Material for the task:
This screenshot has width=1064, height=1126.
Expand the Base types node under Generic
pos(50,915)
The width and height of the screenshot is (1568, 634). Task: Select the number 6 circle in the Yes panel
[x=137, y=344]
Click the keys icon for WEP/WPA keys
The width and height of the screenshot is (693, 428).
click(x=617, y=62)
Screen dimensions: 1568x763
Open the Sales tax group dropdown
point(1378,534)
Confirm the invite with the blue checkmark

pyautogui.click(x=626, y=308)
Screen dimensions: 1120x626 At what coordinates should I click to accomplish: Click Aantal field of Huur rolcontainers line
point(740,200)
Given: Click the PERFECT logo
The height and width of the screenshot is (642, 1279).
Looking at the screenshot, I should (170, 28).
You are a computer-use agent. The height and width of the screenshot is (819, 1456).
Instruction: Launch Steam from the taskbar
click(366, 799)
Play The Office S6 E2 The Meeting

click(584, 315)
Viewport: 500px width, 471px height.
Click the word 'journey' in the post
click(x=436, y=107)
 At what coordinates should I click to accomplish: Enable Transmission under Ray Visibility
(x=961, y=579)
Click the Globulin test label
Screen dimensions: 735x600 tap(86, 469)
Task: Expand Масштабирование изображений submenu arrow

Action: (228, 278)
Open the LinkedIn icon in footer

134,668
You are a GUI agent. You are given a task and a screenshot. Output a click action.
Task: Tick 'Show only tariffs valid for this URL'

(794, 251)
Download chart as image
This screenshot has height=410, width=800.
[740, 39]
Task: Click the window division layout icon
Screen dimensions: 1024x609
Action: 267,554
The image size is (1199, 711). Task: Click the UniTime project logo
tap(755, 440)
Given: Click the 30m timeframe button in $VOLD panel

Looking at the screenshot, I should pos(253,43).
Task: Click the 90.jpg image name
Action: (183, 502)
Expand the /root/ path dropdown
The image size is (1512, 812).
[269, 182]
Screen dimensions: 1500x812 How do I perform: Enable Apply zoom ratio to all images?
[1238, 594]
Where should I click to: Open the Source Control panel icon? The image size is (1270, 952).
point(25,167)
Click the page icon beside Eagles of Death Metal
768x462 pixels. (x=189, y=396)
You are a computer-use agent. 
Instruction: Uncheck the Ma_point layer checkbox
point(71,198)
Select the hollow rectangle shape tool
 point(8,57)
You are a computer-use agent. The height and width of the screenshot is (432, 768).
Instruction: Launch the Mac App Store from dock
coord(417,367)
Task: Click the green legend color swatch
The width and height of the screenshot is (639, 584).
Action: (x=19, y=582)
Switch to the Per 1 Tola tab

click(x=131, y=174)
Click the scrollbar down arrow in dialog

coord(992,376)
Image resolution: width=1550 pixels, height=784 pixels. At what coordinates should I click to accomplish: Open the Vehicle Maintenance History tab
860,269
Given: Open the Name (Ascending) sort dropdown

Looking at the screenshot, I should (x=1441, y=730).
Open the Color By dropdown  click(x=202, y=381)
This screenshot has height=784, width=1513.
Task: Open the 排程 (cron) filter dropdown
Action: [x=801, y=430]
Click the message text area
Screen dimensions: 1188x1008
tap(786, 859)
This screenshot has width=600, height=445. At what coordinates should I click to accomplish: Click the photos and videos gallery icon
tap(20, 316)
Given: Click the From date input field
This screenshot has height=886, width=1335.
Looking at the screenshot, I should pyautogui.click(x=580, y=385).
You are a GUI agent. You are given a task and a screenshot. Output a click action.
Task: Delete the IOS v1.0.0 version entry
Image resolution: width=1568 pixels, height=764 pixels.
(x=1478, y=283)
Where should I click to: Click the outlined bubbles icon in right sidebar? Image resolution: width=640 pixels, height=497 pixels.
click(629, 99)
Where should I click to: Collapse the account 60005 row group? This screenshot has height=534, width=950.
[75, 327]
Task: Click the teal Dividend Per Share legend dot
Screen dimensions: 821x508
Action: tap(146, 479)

What you will do: Every line above that holds "legend" should be copied out.

Task result:
Task: Click the green legend color swatch
Task: Click the teal Dividend Per Share legend dot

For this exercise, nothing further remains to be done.